Collected data entries:
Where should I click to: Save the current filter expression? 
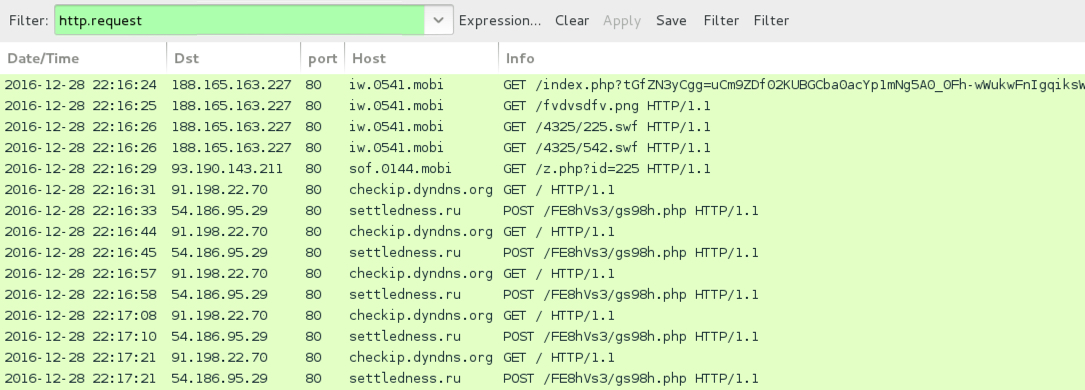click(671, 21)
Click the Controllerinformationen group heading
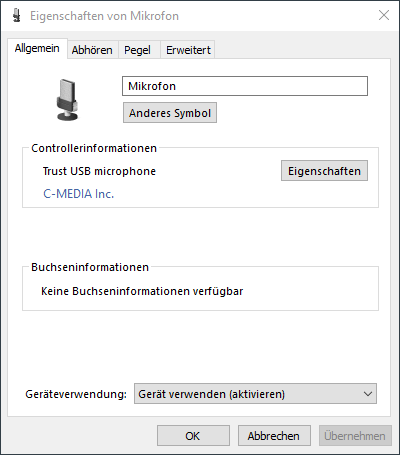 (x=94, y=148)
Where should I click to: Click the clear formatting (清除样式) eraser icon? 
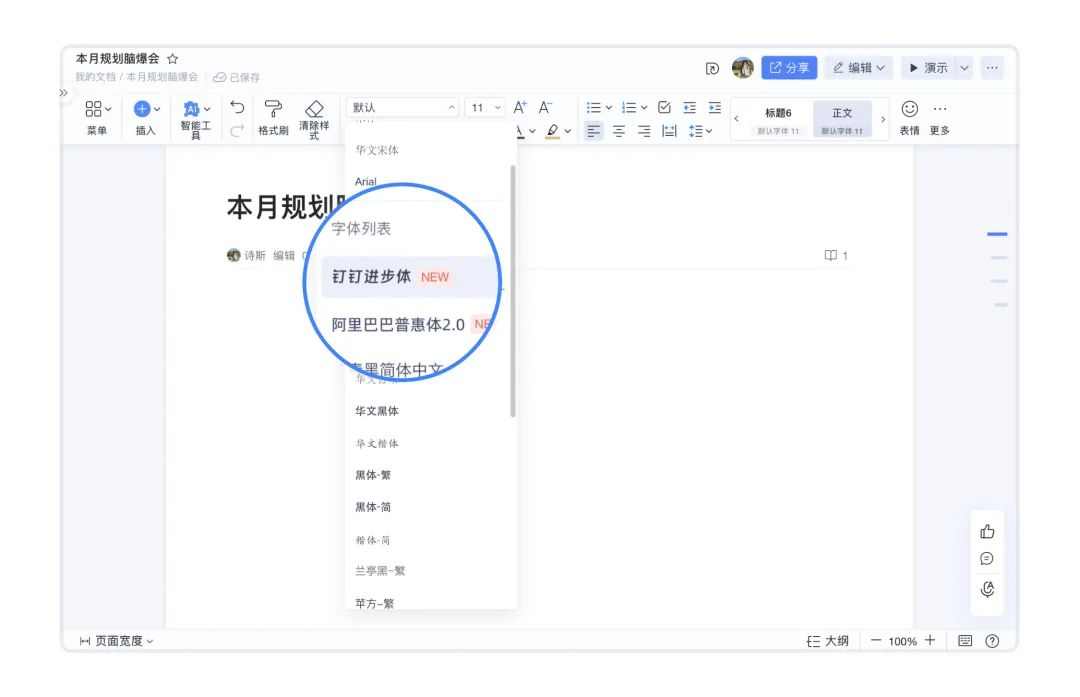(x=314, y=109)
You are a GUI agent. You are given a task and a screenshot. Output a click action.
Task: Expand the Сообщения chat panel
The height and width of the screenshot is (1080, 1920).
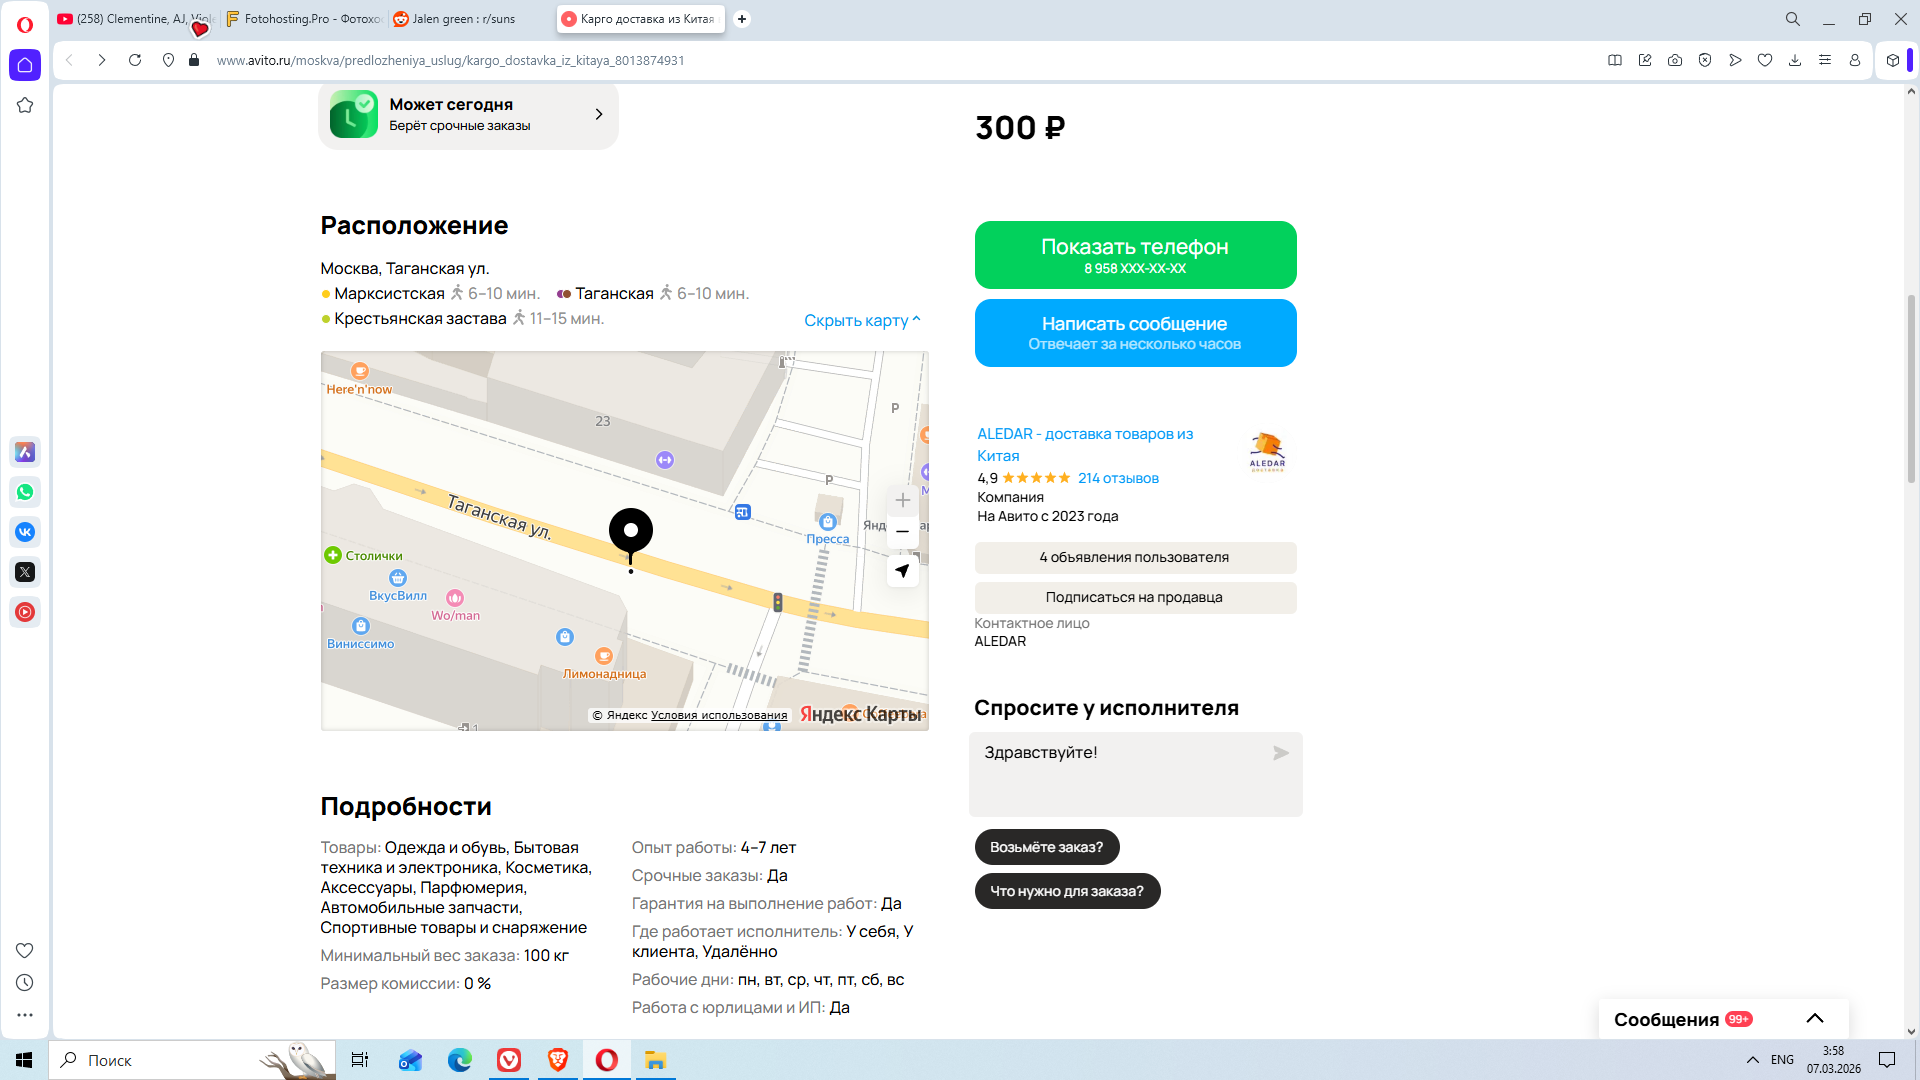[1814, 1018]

*Problem to work on*
Format all of the data above as a JSON list of strings with one string per line, skipping blank lines. Leave the pictures out.

*Answer below*
[
  "Where should I click to: Save the current filter expression? ",
  "click(671, 21)",
  "Click the Controllerinformationen group heading",
  " (x=94, y=148)",
  "Where should I click to: Click the clear formatting (清除样式) eraser icon? ",
  "(x=314, y=109)",
  "You are a GUI agent. You are given a task and a screenshot. Output a click action.",
  "Task: Expand the Сообщения chat panel",
  "The height and width of the screenshot is (1080, 1920).",
  "[1814, 1018]"
]